We primarily developing software, algorithms, and databases related to these NGS technologies. We also leverages multi-omics big data mining to explore biomedical questions. The main research keywords (until now) are summaried as:
- Epigenetic Genomics (e.g., ChIP-seq, ATAC-seq)
- 3D Genomics and Chromosome Architecture (e.g., Hi-C, ChIA-PET)
- Transcriptional Regulatory Mechanisms (Cohesin protein, cis-regulatory module)
- Multi-omics Integration (Large-scale multiomics analysis)
- Disease Genomics (e.g., CdLS genetic disorder, Cancer Genomics)
- Bioinformatics Software and Database Development
- Machine Learning/Deep Learning
- Bulk and Single-cell Multiomics
Some of the research projects are list as following:
- Develop a computational integrating system for large-scale multiomics analysis.
- Local correlation between two epigenomic tracks
- Decipher gene regulatory machinery from the silencing of transcriptional factors.
- Investigate the temporal transcriptional regulation by time-series multi-omics data.
- Integrate single-cell and bulk sequencing data to analyze histone modification and transcriptional factors.
- Use multiomics and Transformer to impute ChIP-seq.
- The functional relationship between G4,cohesin and chromatin structure.
- Investigate histone modifications and transcriptional factors in single cell level
- Cohesin’s functions and related diseases.
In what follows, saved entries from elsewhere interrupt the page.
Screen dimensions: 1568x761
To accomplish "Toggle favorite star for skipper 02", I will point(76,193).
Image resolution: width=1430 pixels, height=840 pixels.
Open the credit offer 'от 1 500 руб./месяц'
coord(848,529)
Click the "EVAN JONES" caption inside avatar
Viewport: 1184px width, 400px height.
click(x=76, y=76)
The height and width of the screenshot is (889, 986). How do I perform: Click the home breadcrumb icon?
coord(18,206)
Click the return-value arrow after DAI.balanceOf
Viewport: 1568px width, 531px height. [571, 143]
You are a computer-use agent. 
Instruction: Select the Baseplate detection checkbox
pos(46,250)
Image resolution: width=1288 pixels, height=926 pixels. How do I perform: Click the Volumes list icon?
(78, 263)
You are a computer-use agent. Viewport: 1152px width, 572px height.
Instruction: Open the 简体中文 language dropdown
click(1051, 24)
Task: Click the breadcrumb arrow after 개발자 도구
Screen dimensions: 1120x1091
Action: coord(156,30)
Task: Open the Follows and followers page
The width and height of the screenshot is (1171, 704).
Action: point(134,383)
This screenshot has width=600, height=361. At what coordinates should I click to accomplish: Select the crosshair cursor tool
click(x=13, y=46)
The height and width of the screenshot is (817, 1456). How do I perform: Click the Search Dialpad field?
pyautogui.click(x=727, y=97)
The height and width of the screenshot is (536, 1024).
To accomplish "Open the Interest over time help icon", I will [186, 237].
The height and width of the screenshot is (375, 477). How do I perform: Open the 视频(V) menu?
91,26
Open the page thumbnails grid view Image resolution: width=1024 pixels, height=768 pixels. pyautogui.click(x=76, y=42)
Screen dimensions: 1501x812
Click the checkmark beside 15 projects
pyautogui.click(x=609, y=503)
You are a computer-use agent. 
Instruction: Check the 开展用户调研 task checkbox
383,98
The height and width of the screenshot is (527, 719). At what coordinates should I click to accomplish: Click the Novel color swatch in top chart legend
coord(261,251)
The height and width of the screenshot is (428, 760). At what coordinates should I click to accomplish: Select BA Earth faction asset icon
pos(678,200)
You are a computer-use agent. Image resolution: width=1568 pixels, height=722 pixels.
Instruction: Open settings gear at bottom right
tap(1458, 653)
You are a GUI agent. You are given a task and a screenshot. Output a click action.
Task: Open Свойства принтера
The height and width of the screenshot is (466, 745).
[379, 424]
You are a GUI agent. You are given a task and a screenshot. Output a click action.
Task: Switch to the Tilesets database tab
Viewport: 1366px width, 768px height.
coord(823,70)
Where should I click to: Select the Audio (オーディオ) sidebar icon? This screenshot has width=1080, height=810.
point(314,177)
- Cancer research based on multiomics.
Highlighting Aspects
We always focus on the following aspects in our lab
The “Two types of purpose”:
- Develop new methods/tools for NGS data:
- Software, Algorithms, or Databases.
- Addressing the Challenges in Genomic Data Analysis:
- Command-line (CLI), Web-based (Web), or Graphical User Interface (GUI).
- Require Programming and Interdisciplinary Skills.
- Do not rely on datasets.
- Purely dry experiments.
- Big Data Mining for Biomedical Research:
- Public Data, or Collaborative Research with Novel Data, or Integration of Wet and Dry Labs.
- Large-Scale Multi-omics Data in Human Diseases.
- Genetic Disorders, or Cancer genomics, or Other Diseases.
- Data-Driven Research.
- Purely dry experiments, or Predominantly dry Work with Wet-experiments Support
The characteristics of this laboratory
- This lab is contructed with the idea of both wet-lab and dry-lab. A “wet lab” refers to a traditional laboratory setting where experiments are conducted using biological or chemical materials. A “dry lab” refers to a laboratory setting where computational and analytical work is performed using computers and software tools.
- The main differences from the 100% wet lab:
- Data-driven research, where the data obtained is authentic.
- Requires the development of new methods and tools, cannot solely rely on existing tools.
- The main differences from the 100% dry lab:
- Guided by life science questions (not computer problem-solving),
- Focusing on the latest sequencing technologies.
- Does not require highly specialized computer knowledge, with an emphasis on applications.
- Both programming and biomedical knowledge are needed.
- Emphasis on collaboration and interdisciplinary approaches.
- Available for wet lab facilities, allowing for wet-lab work as support.
Lab Facilities
- CPU server 256 threads CPU,2048GB memory,200TB raid6 harddisk
- GPU server 128 threads CPU,512 GB memory,two RTX4090 GPU,100TB Raid5 harddisk
- HDD server 32 threads CPU,128GB memory,600TB raid5 harddisk
- Workstation (Linux, MacOS, Windows)
- Benches, clean benches, cell incubators, and other basic wet lab equipment.
- (Shared within our department) Advanced equipment for all commonly used molecular biological experiments.
Programing Language
Linux/Shell, Python, R, JavaScript, Docker, HTML/CSS, Django, MySQL, C++, Java.